Directions for this task ▸ Please copy the listing below word for word.

Records shown ▸
·····

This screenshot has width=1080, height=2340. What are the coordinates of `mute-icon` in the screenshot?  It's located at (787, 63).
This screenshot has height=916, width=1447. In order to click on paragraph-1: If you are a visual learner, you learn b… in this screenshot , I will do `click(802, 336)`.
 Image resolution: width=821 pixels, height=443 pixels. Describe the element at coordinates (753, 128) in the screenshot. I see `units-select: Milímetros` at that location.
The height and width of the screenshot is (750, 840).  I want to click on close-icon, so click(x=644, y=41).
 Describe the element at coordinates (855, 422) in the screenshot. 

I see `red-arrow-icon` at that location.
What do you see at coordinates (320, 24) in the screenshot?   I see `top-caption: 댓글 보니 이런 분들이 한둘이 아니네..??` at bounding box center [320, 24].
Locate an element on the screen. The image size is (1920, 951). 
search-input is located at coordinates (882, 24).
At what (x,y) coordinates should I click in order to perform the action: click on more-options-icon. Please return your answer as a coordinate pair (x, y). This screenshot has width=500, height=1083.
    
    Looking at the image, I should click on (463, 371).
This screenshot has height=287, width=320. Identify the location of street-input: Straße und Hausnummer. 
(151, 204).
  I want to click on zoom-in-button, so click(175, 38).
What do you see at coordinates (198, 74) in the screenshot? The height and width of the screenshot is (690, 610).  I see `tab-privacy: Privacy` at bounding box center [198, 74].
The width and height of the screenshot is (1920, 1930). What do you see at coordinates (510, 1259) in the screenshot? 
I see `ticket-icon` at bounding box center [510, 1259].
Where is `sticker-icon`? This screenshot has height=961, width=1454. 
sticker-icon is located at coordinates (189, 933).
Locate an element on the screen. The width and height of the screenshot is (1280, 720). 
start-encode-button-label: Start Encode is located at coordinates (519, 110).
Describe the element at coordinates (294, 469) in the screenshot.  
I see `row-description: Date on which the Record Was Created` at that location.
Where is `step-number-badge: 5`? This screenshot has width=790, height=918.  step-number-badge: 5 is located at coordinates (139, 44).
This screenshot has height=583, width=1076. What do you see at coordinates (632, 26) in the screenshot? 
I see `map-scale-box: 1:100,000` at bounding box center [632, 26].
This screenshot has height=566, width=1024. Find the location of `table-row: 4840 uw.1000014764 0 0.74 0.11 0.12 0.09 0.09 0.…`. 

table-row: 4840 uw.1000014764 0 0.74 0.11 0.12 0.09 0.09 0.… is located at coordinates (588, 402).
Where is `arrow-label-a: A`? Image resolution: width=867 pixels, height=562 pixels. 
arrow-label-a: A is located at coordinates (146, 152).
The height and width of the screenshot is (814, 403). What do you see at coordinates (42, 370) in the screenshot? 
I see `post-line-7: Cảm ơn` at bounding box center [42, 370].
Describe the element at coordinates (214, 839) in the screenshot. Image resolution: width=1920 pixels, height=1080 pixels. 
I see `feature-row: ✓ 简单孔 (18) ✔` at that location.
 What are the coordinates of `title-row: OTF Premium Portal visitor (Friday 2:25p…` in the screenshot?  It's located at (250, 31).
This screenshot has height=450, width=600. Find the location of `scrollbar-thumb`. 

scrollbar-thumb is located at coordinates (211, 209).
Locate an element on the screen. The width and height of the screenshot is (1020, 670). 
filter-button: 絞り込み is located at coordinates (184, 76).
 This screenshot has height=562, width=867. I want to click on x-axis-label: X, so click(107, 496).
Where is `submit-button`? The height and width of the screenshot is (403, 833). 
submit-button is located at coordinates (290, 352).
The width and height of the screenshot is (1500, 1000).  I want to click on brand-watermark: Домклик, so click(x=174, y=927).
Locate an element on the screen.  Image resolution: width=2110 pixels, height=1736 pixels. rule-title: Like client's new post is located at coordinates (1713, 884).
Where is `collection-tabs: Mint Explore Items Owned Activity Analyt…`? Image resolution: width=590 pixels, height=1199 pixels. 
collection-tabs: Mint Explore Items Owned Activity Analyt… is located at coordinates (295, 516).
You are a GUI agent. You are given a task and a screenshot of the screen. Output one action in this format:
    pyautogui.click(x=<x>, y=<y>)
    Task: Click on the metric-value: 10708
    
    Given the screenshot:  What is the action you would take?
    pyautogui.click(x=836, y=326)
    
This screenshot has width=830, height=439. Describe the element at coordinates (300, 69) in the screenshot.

·····

Answer ▸
This screenshot has width=1080, height=2340. What are the coordinates of `mute-icon` in the screenshot?  It's located at (787, 63).
This screenshot has height=916, width=1447. In order to click on paragraph-1: If you are a visual learner, you learn b… in this screenshot , I will do `click(802, 336)`.
 Image resolution: width=821 pixels, height=443 pixels. Describe the element at coordinates (753, 128) in the screenshot. I see `units-select: Milímetros` at that location.
The height and width of the screenshot is (750, 840).  I want to click on close-icon, so click(x=644, y=41).
 Describe the element at coordinates (855, 422) in the screenshot. 

I see `red-arrow-icon` at that location.
What do you see at coordinates (320, 24) in the screenshot?   I see `top-caption: 댓글 보니 이런 분들이 한둘이 아니네..??` at bounding box center [320, 24].
Locate an element on the screen. The image size is (1920, 951). 
search-input is located at coordinates (882, 24).
At what (x,y) coordinates should I click in order to perform the action: click on more-options-icon. Please return your answer as a coordinate pair (x, y). This screenshot has width=500, height=1083.
    
    Looking at the image, I should click on (463, 371).
This screenshot has height=287, width=320. Identify the location of street-input: Straße und Hausnummer. 
(151, 204).
  I want to click on zoom-in-button, so click(175, 38).
What do you see at coordinates (198, 74) in the screenshot? The height and width of the screenshot is (690, 610).  I see `tab-privacy: Privacy` at bounding box center [198, 74].
The width and height of the screenshot is (1920, 1930). What do you see at coordinates (510, 1259) in the screenshot? 
I see `ticket-icon` at bounding box center [510, 1259].
Where is `sticker-icon`? This screenshot has height=961, width=1454. 
sticker-icon is located at coordinates (189, 933).
Locate an element on the screen. The width and height of the screenshot is (1280, 720). 
start-encode-button-label: Start Encode is located at coordinates (519, 110).
Describe the element at coordinates (294, 469) in the screenshot.  
I see `row-description: Date on which the Record Was Created` at that location.
Where is `step-number-badge: 5`? This screenshot has width=790, height=918.  step-number-badge: 5 is located at coordinates (139, 44).
This screenshot has height=583, width=1076. What do you see at coordinates (632, 26) in the screenshot? 
I see `map-scale-box: 1:100,000` at bounding box center [632, 26].
This screenshot has height=566, width=1024. Find the location of `table-row: 4840 uw.1000014764 0 0.74 0.11 0.12 0.09 0.09 0.…`. 

table-row: 4840 uw.1000014764 0 0.74 0.11 0.12 0.09 0.09 0.… is located at coordinates (588, 402).
Where is `arrow-label-a: A`? Image resolution: width=867 pixels, height=562 pixels. 
arrow-label-a: A is located at coordinates (146, 152).
The height and width of the screenshot is (814, 403). What do you see at coordinates (42, 370) in the screenshot? 
I see `post-line-7: Cảm ơn` at bounding box center [42, 370].
Describe the element at coordinates (214, 839) in the screenshot. Image resolution: width=1920 pixels, height=1080 pixels. 
I see `feature-row: ✓ 简单孔 (18) ✔` at that location.
 What are the coordinates of `title-row: OTF Premium Portal visitor (Friday 2:25p…` in the screenshot?  It's located at (250, 31).
This screenshot has height=450, width=600. Find the location of `scrollbar-thumb`. 

scrollbar-thumb is located at coordinates (211, 209).
Locate an element on the screen. The width and height of the screenshot is (1020, 670). 
filter-button: 絞り込み is located at coordinates (184, 76).
 This screenshot has height=562, width=867. I want to click on x-axis-label: X, so click(107, 496).
Where is `submit-button`? The height and width of the screenshot is (403, 833). 
submit-button is located at coordinates (290, 352).
The width and height of the screenshot is (1500, 1000).  I want to click on brand-watermark: Домклик, so click(x=174, y=927).
Locate an element on the screen.  Image resolution: width=2110 pixels, height=1736 pixels. rule-title: Like client's new post is located at coordinates (1713, 884).
Where is `collection-tabs: Mint Explore Items Owned Activity Analyt…`? Image resolution: width=590 pixels, height=1199 pixels. 
collection-tabs: Mint Explore Items Owned Activity Analyt… is located at coordinates (295, 516).
You are a GUI agent. You are given a task and a screenshot of the screen. Output one action in this format:
    pyautogui.click(x=<x>, y=<y>)
    Task: Click on the metric-value: 10708
    
    Given the screenshot:  What is the action you would take?
    pyautogui.click(x=836, y=326)
    
This screenshot has width=830, height=439. Describe the element at coordinates (300, 69) in the screenshot.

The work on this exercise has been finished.